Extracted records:
++++

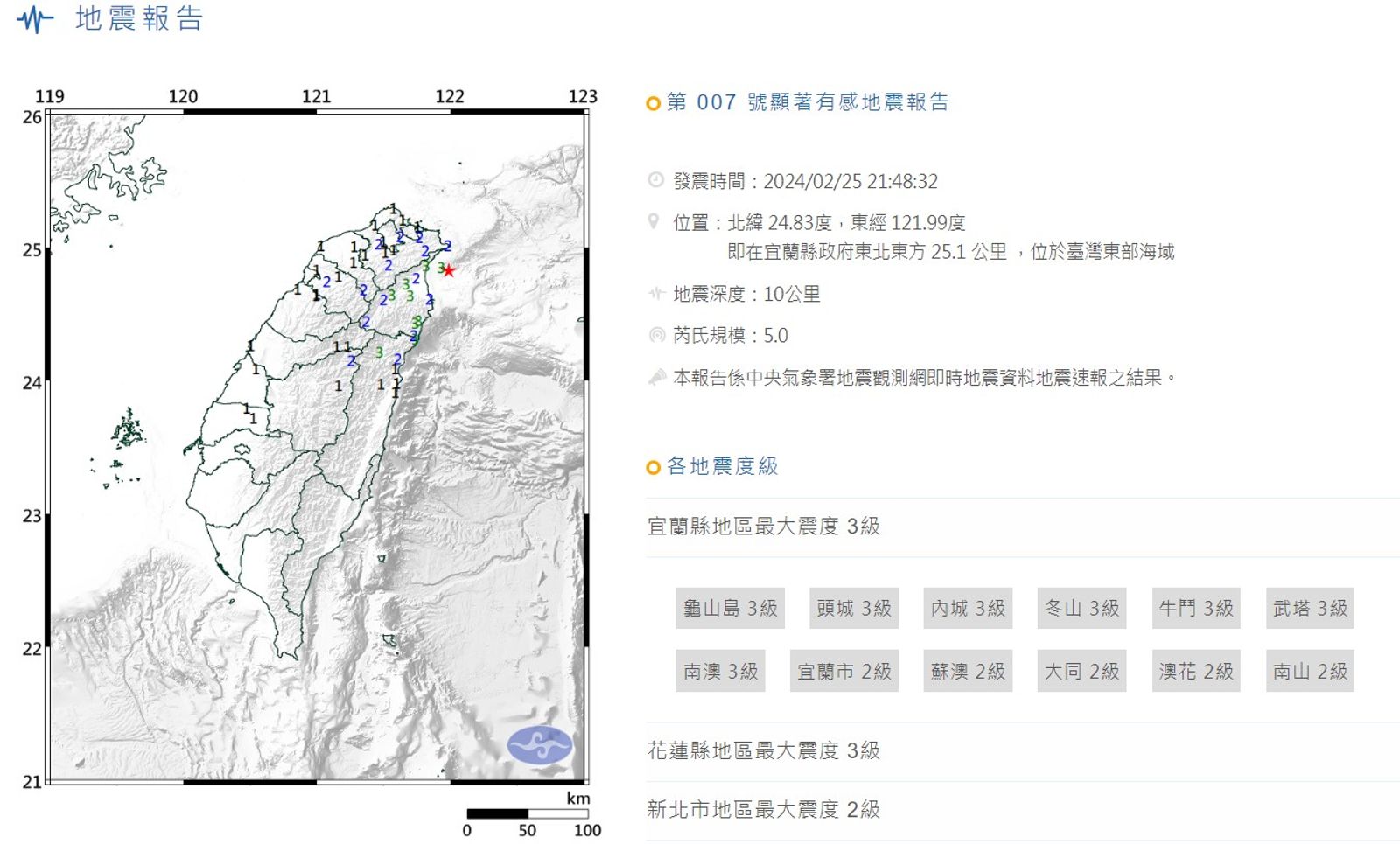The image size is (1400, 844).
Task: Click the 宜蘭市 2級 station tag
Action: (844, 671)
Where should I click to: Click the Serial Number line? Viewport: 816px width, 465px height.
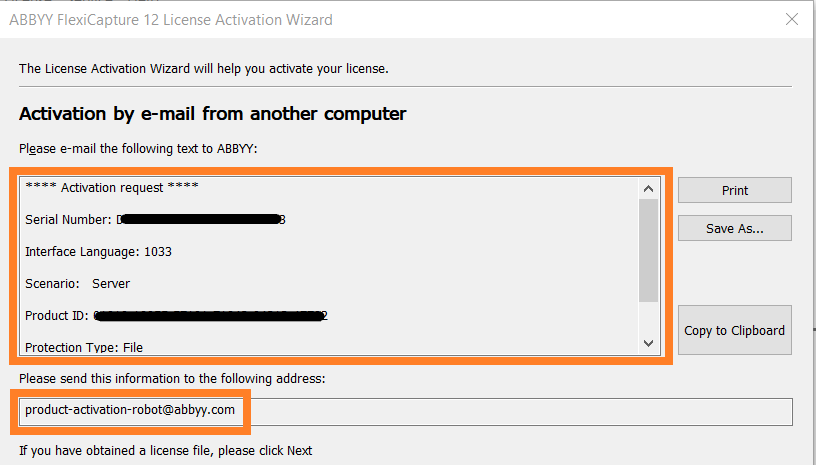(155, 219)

++++

§ PROBLEM REQUIREMENTS
Repeat verbatim the range of lines that opens at the line containing "Where should I" and closes at the last line of the entries, excluding all pictures.

§ TASK SOLUTION
Where should I click to: Click the Serial Number line? Viewport: 816px width, 465px height.
(155, 219)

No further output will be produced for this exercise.